PS2-1 ADJUVANT HPV VACCINATION IN OLDER HIV-POSITIVE MEN WHO HAVE SEX WITH MEN FOR PREVENTION OF ANAL CANCER – LONG-TERM CLINICAL AND ECONOMIC BENEFITS

Monday, October 19, 2015
Grand Ballroom EH (Hyatt Regency St. Louis at the Arch)
Poster Board # PS2-1

Ashish A. Deshmukh, Ph.D., M.P.H.1, Jagpreet Chhatwal, PhD1, Elizabeth Chiao, M.D., M.P.H.2, Alan Nyitray, Ph.D.3, Prajnan Das, M.D., M.S., M.P.H.1 and Scott B. Cantor, Ph.D.1, (1)The University of Texas MD Anderson Cancer Center, Houston, TX, (2)Baylor College of Medicine, Houston, TX, (3)The University of Texas School of Public Health, Houston, TX
Purpose: Recent data show benefits of quadrivalent human papillomavirus (qHPV) vaccination as an adjuvant/tertiary prevention strategy for prevention of anal cancer as the vaccine may decrease the hazards of recurrent high-grade squamous intraepithelial lesions (HSIL) (a precancerous lesion) in patients with history of HSIL. We evaluated the clinical and economic outcomes of adjuvant qHPV vaccination (i.e., adding qHPV vaccine to the HSIL treatment regimen) in HIV-positive MSM 27 years or older. 

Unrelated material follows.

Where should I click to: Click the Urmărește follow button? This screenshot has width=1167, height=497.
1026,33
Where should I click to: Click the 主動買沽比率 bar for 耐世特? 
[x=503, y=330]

Method: Using a Markov cohort model of anal carcinogenesis, we compared no qHPV vaccination after treatment for HSIL to qHPV vaccination after treatment for HSIL. Model inputs—baseline prevalence, disease transitions, costs, and utilities—were either obtained from the literature or calibrated using a separate natural history model of anal carcinogenesis. Anal carcinogenesis was conditional on patients’ CD4 count. Vaccine efficacy was defined as the reduction in the hazards of developing recurrent HSIL. The outputs were reported in terms of decrease in incidence, decrease in the lifetime risk of anal cancer after vaccination, and incremental cost-effectiveness ratio (ICER). Deterministic and probabilistic sensitivity analyses were conducted to determine the robustness of the results. Threshold analysis was performed to identify the maximum economically acceptable vaccine efficacy.

Result: Vaccination after treatment for HSIL decreased the lifetime risk of anal cancer by 63%. Vaccination was cost-saving, i.e., it resulted in an increase in quality-adjusted life years by 0.16 and a decrease in lifetime costs by $419. The predicted incidence of anal cancer after vaccination was one-third compared with no vaccination. The results were sensitive to the model parameters—progression from HGAIN to cancer, mortality attributed to anal cancer, cost of HGAIN treatment, and discount rate; however, under no alternative assumption, the willingness-to-pay threshold crossed $50,000 per QALY. To be economically acceptable (i.e., to cross the WTP threshold of $50,000 per QALY), the hazard ratio associated with vaccination is expected to be at least 0.98 for the first and subsequent years after vaccination. Probabilistic sensitivity analysis showed that vaccination was cost-effective with 100% probability at the willingness-to-pay threshold of $18,000 per QALY or more. 

Conclusion: Vaccinating HIV-positive MSM aged ≥27 after treatment for initial HSIL is a cost-saving strategy. Expansion of current vaccination guidelines to include this population sooner rather than later should be a priority.